On eleven o'clock on the morning of March 9, 1731, sixteen families (56 people) from the Canary Islands, often referred to as the "Canary Islanders," arrived at the Presidio of San Antonio de Bexar in the Province of Texas. By royal decree of the King of Spain, they founded La Villa de San Fernando and established the first civil government in Texas. The Marquis of Casafuerte, Viceroy of Spain, (King of Spain) bestowed upon each Canary Island family titles of nobility. Many descendants of these first settlers still reside in San Antonio.

The missions were all secularized by 1795, and San Antonio de Valero Mission (later, the Alamo) became a military barracks. San Antonio declared for Mexican independence in 1813; it was recaptured by Royalist forces after the battles of Alazán Creek and Medina, and the population was decimated by purges.

During the Texas Revolution, San Antonio was the site of several battles, including the siege of Bexar (December 1835) and the battle of the Alamo (March 6, 1836), which made it one of the most fought-over cities in North America. The Battle of the Alamo took place in 1836, and eventually the town would grow to encompass the mission where the battle took place, a mile to the east. This was where 189 defenders, both Mexicans and settlers, were besieged in the old mission against 4,000 Mexican troops led by Antonio López de Santa Anna for 13 days. The defenders were all killed in the final assault on the garrison. Some recent evidence suggests there might have been a few prisoners, Colonel Davy Crockett perhaps among them, that were executed after the battle had ended. The cry "Remember the Alamo" became the rallying point of the Texas Revolution. Texas independence was finally attained at the subsequent Battle of San Jacinto the following April.
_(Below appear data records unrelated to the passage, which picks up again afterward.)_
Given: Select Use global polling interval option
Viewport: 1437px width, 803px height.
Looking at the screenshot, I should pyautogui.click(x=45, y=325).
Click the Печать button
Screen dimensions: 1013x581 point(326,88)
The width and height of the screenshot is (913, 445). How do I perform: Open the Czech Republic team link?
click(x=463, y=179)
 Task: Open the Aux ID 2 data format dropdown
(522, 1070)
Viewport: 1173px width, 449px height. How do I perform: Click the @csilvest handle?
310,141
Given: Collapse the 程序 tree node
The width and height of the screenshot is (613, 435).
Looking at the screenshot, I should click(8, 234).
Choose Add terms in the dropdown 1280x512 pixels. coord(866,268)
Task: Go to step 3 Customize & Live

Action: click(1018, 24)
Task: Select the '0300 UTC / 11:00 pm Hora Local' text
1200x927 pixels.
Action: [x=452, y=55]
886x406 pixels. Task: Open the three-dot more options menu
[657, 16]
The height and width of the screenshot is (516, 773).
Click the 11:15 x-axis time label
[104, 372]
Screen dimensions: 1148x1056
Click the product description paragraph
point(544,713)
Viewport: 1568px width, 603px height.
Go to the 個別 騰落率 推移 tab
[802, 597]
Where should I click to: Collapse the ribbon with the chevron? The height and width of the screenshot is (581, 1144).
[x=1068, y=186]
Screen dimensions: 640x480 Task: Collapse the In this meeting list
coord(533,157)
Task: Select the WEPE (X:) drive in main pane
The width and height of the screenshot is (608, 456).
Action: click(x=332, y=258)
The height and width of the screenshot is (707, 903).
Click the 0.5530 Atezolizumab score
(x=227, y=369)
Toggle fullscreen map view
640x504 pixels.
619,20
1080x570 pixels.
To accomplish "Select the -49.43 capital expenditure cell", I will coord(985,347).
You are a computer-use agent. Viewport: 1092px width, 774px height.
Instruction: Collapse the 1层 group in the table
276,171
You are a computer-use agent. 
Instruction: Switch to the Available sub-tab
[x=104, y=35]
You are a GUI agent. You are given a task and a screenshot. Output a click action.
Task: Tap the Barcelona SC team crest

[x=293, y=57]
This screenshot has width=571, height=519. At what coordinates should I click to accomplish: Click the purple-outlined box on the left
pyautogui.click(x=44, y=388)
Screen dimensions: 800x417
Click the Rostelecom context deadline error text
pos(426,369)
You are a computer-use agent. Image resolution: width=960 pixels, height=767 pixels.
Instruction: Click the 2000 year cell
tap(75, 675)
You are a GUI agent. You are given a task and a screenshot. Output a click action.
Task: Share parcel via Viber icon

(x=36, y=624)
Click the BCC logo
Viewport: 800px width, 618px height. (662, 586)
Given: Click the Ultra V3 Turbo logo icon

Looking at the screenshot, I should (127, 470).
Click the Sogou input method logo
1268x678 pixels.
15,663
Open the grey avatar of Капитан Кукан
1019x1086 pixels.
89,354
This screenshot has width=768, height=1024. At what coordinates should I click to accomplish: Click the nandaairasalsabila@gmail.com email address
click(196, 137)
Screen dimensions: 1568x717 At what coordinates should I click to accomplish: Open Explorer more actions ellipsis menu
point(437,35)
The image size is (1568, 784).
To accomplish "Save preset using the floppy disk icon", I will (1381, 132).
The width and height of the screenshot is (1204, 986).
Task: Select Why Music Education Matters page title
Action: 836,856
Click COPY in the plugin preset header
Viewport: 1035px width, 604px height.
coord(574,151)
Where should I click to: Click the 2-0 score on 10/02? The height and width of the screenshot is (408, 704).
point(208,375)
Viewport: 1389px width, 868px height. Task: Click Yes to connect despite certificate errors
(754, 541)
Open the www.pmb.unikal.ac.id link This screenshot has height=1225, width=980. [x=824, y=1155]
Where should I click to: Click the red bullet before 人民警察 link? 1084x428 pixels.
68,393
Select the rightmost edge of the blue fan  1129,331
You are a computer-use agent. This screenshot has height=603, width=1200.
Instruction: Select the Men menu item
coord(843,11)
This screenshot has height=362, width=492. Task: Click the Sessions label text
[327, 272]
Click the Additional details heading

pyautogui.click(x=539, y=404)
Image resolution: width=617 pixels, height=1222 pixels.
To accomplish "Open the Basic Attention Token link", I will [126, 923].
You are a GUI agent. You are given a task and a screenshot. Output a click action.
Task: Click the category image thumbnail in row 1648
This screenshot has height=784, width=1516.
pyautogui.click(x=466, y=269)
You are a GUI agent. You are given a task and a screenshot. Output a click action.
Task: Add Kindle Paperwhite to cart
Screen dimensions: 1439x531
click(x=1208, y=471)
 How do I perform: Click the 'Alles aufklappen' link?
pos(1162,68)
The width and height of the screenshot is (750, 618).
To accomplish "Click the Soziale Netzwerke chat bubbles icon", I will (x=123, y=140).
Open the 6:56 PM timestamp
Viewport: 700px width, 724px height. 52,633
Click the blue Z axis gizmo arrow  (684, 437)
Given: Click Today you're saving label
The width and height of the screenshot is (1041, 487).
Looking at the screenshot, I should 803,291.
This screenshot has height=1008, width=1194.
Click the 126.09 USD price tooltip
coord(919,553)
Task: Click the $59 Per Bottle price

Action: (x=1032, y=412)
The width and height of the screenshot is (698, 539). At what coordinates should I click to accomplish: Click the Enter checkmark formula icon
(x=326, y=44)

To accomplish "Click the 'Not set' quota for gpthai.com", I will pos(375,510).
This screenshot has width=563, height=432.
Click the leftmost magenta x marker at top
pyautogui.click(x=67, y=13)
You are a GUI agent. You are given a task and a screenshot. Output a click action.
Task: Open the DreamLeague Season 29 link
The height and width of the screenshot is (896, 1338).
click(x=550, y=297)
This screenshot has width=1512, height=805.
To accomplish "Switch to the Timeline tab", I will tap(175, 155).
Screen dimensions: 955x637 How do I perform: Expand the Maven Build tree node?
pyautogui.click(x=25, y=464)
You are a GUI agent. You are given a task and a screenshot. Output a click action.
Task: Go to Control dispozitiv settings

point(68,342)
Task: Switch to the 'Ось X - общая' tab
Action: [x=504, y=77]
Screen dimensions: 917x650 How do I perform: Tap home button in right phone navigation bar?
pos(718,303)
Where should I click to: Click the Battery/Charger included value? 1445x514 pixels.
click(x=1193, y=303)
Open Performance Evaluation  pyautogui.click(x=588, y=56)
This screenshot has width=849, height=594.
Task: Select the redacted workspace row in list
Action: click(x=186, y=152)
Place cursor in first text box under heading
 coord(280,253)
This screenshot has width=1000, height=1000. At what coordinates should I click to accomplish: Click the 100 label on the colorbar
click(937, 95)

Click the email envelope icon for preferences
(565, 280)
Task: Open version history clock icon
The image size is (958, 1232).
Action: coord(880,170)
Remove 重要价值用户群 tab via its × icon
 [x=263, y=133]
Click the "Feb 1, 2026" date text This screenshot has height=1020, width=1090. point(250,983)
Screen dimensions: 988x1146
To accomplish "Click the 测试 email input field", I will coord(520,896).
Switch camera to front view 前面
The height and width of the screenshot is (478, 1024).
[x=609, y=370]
In 1861 local militia forced the surrender of the federal arsenal at San Antonio even before the state seceded on March 2. Subsequently, San Antonio served as a Confederate depot. Several units such as John S. Ford's Cavalry of the West were formed there, though the city was removed from the fighting.

The River Walk

Like many municipalities in the American Southwest, San Antonio experiences a steady population growth. The city's population has nearly doubled in 35 years, from just over 650,000 in the 1970 census to an estimated 1.2 million in 2005. The city has also grown substantially in area. Unlike most large cities in the U.S., San Antonio is not completely surrounded by independent suburban cities, and under Texas law exercises extraterritorial jurisdiction (ETJ) over much of the surrounding unincorporated land, including directing growth and zoning. It pursues an aggressive annexation policy and opposes the creation of other municipalities within its ETJ. This is the reason the city is the 7th largest in the U.S. but its metropolitan area is just 29th largest. Nearly three-fourths of its current land area has been annexed since 1960.In recent years, the city has annexed several long narrow corridors along major thoroughfares to facilitate eventual annexation of growth developing along the routes. The city plans to annex nearly forty additional square miles by 2009.

The Alamo is a shrine and museum located in the heart of downtown, and is surrounded by many hotels and tourist attractions. It is clearly San Antonio's most well-known landmark, and is featured in its flag and seal and in the city's nickname, "Alamo City." Also right by the Alamo is the world famous Crockett Hotel. It is named after the legendary pioneer Davy Crockett.